Learning from previous earthquakes
Leonel Araya, a doorman in Santiago who lost a child in a 1982 earthquake, says that he has learned from past experiences. “I’ve been through three big earthquakes, including a maremoto (tsunami) in the north. You learn from them, to be more humanitarian. To think about things better.”
He says he ran to open the door, to get his family under the frame to protect them.
“Everything else can fall,” he says. “I just tried to control the family, because you know, the family, the children, my wife, are really nervous. That’s one thing I learned. You need to keep them right next to you, because once, in an earthquake in 82, a son who’s no longer with me got away from me. And when I tried to grab him, he slipped out and was crushed by a wall.”

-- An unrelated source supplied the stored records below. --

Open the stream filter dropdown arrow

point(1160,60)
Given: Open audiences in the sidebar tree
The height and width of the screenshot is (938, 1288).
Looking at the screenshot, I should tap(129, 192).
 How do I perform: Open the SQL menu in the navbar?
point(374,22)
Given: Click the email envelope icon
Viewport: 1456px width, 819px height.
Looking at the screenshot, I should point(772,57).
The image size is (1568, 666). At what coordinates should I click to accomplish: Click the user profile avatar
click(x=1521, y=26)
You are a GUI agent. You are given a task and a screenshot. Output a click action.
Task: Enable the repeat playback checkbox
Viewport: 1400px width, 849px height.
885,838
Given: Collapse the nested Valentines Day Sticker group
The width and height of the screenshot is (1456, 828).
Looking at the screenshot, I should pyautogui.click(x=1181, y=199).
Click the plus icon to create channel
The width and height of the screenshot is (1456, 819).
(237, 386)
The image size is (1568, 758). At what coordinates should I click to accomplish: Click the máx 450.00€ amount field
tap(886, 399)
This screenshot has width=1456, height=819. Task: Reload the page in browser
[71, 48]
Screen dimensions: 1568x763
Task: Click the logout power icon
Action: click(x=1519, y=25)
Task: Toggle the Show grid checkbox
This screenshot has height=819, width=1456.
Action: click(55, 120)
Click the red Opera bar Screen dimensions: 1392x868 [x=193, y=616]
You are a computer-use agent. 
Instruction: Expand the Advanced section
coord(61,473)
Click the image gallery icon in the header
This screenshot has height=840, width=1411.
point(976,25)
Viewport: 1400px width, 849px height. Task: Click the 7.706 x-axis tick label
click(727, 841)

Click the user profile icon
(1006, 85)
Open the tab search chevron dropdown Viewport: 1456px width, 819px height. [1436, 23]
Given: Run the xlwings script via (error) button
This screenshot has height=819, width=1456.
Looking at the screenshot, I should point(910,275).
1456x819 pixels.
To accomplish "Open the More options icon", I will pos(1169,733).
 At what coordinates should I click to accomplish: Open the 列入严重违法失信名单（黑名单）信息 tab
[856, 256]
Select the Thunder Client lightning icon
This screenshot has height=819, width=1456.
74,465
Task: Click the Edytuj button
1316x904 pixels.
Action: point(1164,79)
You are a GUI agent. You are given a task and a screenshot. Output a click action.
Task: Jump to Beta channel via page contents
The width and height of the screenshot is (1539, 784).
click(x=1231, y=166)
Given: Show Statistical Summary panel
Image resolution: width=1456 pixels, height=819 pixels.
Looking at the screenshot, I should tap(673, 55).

Silvia Vidalia, an elderly woman in a neighborhood in Santiago, also stressed the need to stay calm.
“The first thing you need to do is calm each other down. My husband, for example, who is 80-something, is very nervous. So the first thing I did was calm him down. And then, after that hellish shaking ended, we went downstairs because we live on the second floor. You have to find a safe place.”
Population less dense than Haiti
Chile will undoubtedly also be helped by the fact that the earthquake did not happen in as dense an area as Port-au-Prince, Haiti, where parts of the city and several government buildings were literally flattened. It will also be helped by better-enforced building codes, one of the most significant challenges in Haiti. A US Geological Survey researcher told Reuters that a low death toll could be attributed to strong building standards.
Maria Cristina Sepulveda, a pharmacist in Santiago, says she believes she survived because of the sturdiness of the buildings around her.
“It seems like where I live is very well built, because nothing happened to it. I’ve been there for 15 years. The old buildings are well built,” she says.
One of the challenges in the hours ahead will be the damage to infrastructure. Bridges have fallen and airports closed. Some areas are only reachable by helicopter, says Ms. Saez. She says the government is reporting that up to 400,000 people could be affected. The death toll could be higher since in many rural towns there are no hospitals to report figures.
It will also be a blow to the economy, especially given damage to the copper industry, the world’s largest.
“It’s the most difficult emergency that Chile has faced in a long time,” Saez says.
And the quake has, for now, left many in the nation stunned. After all, says Ms. Vidalia, no one can ever really be prepared. “We know this is a seismic country, but one’s never prepared.”